Rien ne va plus pour le London metal exchange. La Bourse londonienne des métaux, où se fixent chaque jour les prix de référence de métaux non-ferreux comme le cuivre, le nickel et l’aluminium, est dans le viseur du fonds activiste américain Elliott. L’investisseur réclame 456 millions de dollars d’indemnité à l’institution, passée depuis dix ans dans le giron de la bourse de Hong Kong (Hong Kong Exchanges & Clearing). Une plainte a été déposée devant la justice britannique.
Chaos sur les cours du nickel
La cause ? Sa gestion du chaos sur le marché du nickel aux premiers jours de la guerre en Ukraine. Le groupe chinois Tsingshan, qui a pris des positions spéculatives énormes sur le marché, est alors contraint de déboucler en urgence ses positions, alimentant une hausse vertigineuse des prix. Le 8 mars, en quelques heures, le prix du nickel s’envole à près de 100 000 dollars la tonne.
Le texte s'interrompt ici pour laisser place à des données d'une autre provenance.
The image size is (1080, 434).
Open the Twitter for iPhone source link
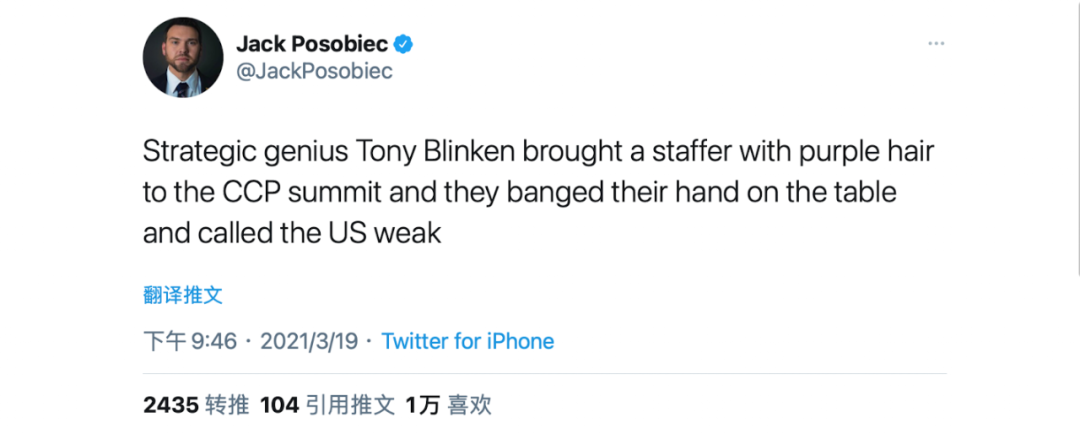467,341
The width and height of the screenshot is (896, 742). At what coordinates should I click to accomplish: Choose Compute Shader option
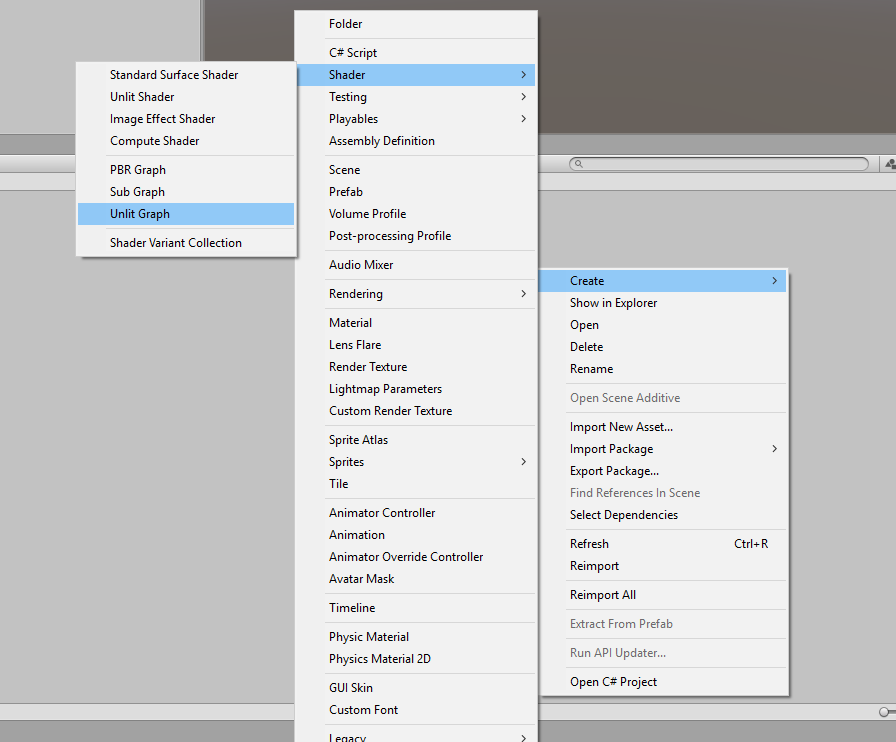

Pour contrôler la situation, le LME décide de suspendre les échanges et d’annuler toutes les transactions sur le nickel menées dans les heures précédant la fermeture du marché.
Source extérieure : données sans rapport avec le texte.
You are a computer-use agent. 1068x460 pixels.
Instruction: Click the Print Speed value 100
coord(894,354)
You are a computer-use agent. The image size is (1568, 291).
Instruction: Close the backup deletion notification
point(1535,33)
Résultat : près de 4 milliards de dollars de transactions ont été effacés. C’est ce qui explique la colère des investisseurs, qui jugent l’intervention du LME « illégale ». Car d’autres hedge funds se sont joints au coriace Paul Singer, le fondateur d’Elliott réputé pour son bras de fer avec l’Argentine au début des années 2000. La société de trading américaine Jane street conteste elle aussi en justice la décision de la Bourse londonienne, réputée pour son ring bordé de canapés rouges en cercle sur lesquels s’agitent ses traders. La Managed funds association, qui représente 150 hedge funds mondiaux, accuse de son côté le LME de « conflit d’intérêt ».
Depuis la crise du nickel, le LME voit son étoile pâlir. Sur le départ, son PDG Matthew Chamberlain a été contraint de rempiler pour restaurer la réputation de la Bourse. De nouvelles règles ont été édictées sur le marché pour améliorer la régulation et renforcer la transparence. Mais les traders n’ont pas beaucoup d’alternatives à court terme. En Chine, le Shanghai futures exchange (SHFE) reste peu accessible aux opérateurs étrangers. La défiance dans l'institution londonienne - qui n'en est pas à sa première remise en cause - pourrait accélérer la percée de places de cotation concurrentes. La Chine, qui est le premier consommateur mondial de matières premières, "aspire à jouer un rôle plus important dans la fixation des prix au niveau mondial», prévient Yves Jégourel, coauteur du CyclOpe.